— start SOURCE EXTRACT —

Delta's New Safety Videos: Losing the Course
We're also based out of Minneapolis/St. Paul, so we fly Delta quite a bit.
We have something to report.
Delta Airlines recently changed their safety videos.
And we hate it.
It's not just a knee-jerk reaction to change. There are brain-based reasons why changing the tone of the videos made them significantly less effective.
This is how Delta's safety videos used to look:
(There were several in the series, this is just one example.)
They get all the essential messaging across, but there is also humor and lightness. Even a seasoned flier will pay attention through some of the drier safety messaging (that they may have heard and ignored a hundred times before) because they're looking for that little nugget of entertainment.
What visual treat will I get next? What tiny thing will surprise and delight me?
This is the NEW Delta safety video that was playing the last few flights we've taken:
It's really...pretty? It's done well. It highlights the global nature of their business.
And it's tremendously dull.
I'm guessing the former are the reasons they went that direction. It's a classy video, sure. But no one was watching it. We tuned in for the first few seconds, saw that there wasn't going to be any humor payoff, and went back to our various diversions. It was easy to tune out.

— end SOURCE EXTRACT —
— start STORED DATA —

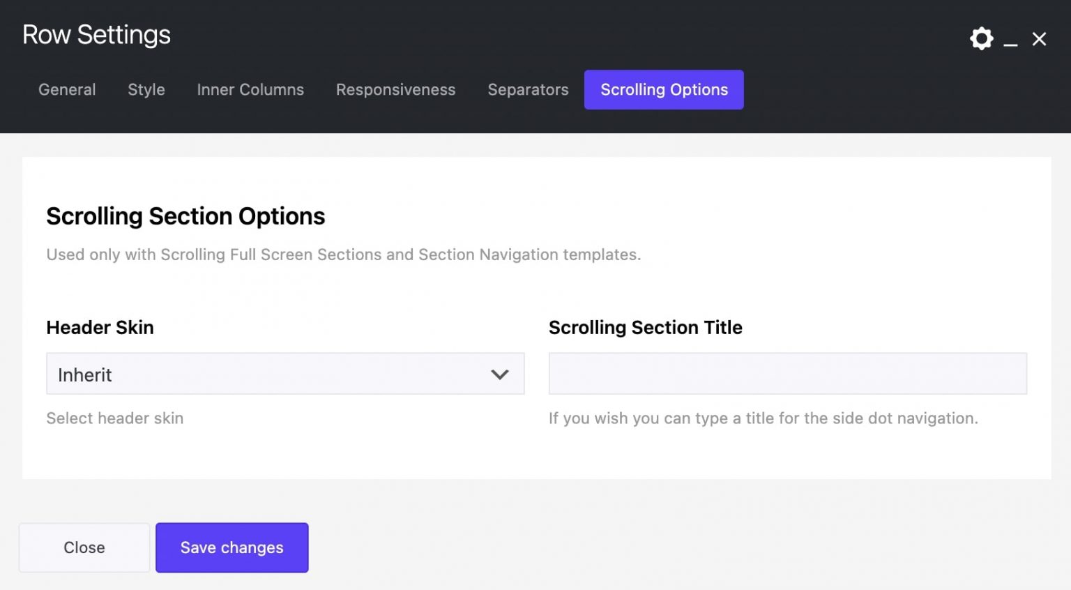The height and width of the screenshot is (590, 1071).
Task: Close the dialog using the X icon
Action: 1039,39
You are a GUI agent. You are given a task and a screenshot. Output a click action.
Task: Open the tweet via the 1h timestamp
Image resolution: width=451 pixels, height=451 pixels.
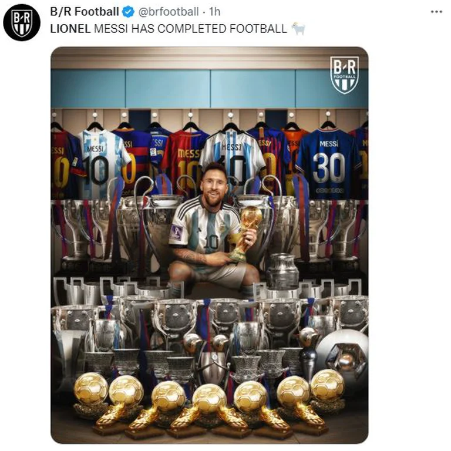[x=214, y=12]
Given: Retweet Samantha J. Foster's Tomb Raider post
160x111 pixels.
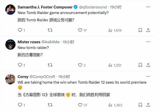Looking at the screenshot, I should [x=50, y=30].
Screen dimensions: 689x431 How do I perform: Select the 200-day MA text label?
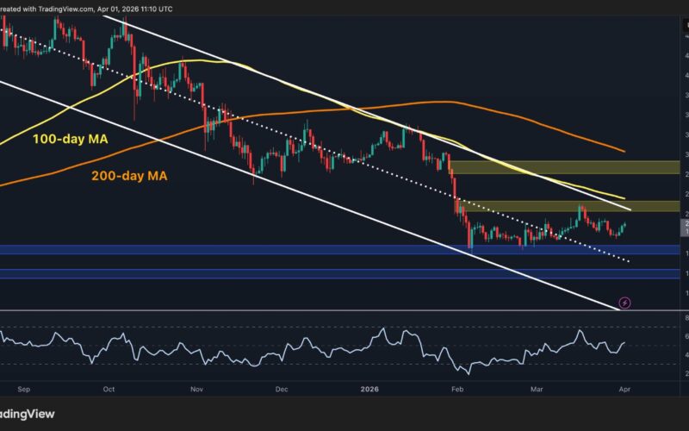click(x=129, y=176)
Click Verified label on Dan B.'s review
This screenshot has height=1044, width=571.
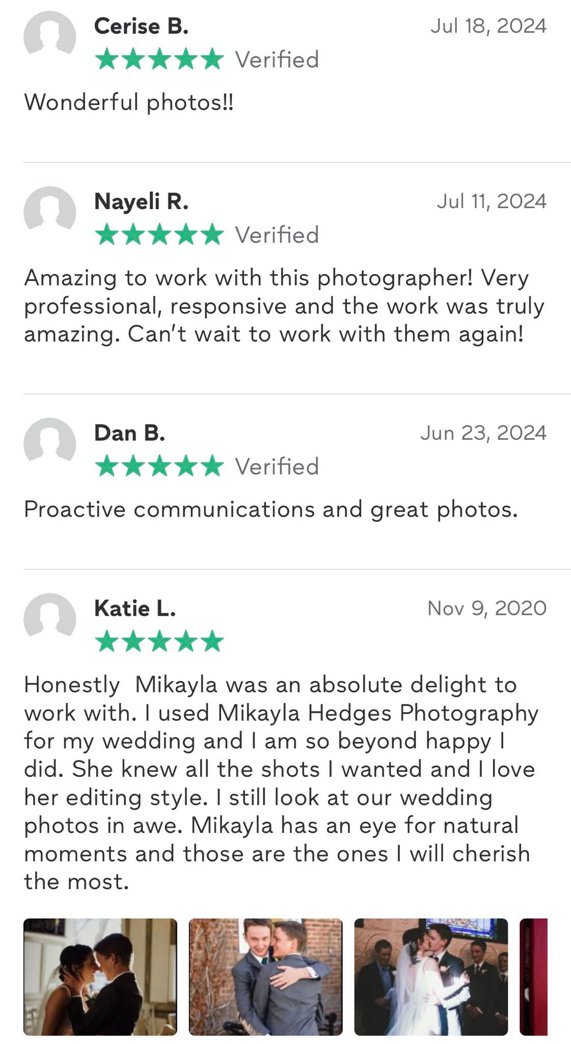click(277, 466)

— end STORED DATA —

_WHAT IS ASKED:_
1. Return every line of the listing verbatim, leaving out the pictures.
2. Resume the Delta safety video post, picking up after its final sentence.
The Delta safety video post and the listing are unrelated material.

_SET OF ANSWERS:_
1.
The height and width of the screenshot is (590, 1071).
Task: Close the dialog using the X icon
Action: 1039,39
You are a GUI agent. You are given a task and a screenshot. Output a click action.
Task: Open the tweet via the 1h timestamp
Image resolution: width=451 pixels, height=451 pixels.
[x=214, y=12]
Given: Retweet Samantha J. Foster's Tomb Raider post
160x111 pixels.
Looking at the screenshot, I should [x=50, y=30].
Screen dimensions: 689x431 How do I perform: Select the 200-day MA text label?
click(x=129, y=176)
Click Verified label on Dan B.'s review
This screenshot has height=1044, width=571.
click(277, 466)

2.
We also noticed that there was a message from a *new* CEO in the beginning of the video. We speculated that they did as so many companies do; they changed the video strategy because a new head person wanted to go a new direction; to make their own mark in the creative branding of the company.
We don't know that for a fact, of course, but we've seen it enough times in events to recognize the strong possibility that this is the case.
Here's are four things we can learn from Delta's decision, as it applies to events:
1. Don't change JUST for the sake of change.
In this case, Delta had built up a reputation for these fun videos, so we were anticipating the same thing (maybe slight variances, but the direction and overall tone was the same). We were disappointed by a straightforward video and tuned out after figuring out that it wasn't going to be entertaining.
There is ample reason to change something when it feels stale or is no longer working, and change is quite frequently good. But changing something for the sake of change when the previous tactic or message was--and remains--effective isn't a wise move.
For instance, if you do a high energy meet-and-greet at every event and it feels fresh and people love it, there's no reason to stop doing it *only* because "we did that last year".
2. Don't prioritize flash over substance.
The new videos are very pretty. They have little flourishes and animations that are rather impressive and probably cost quite a bit to do.
But they're not the compelling hook that is going to get people to watch the video.
A lot of times we see events with VERY splashy opening videos, beautiful staging, specialty lighting and flourishes...and then the content is presented in a way that is overwhelming, stale, dry or boring. Flash will not overcome finding an engaging way to present content.
3. Humor is incredibly effective.
The previous Delta videos weren't always laugh-out-loud funny, but they had a touch of humor that hooked the viewer. The lighthearted structure made it clear that there was an effort to engage with the audience; to show them little visual punchlines while delivering a critical message.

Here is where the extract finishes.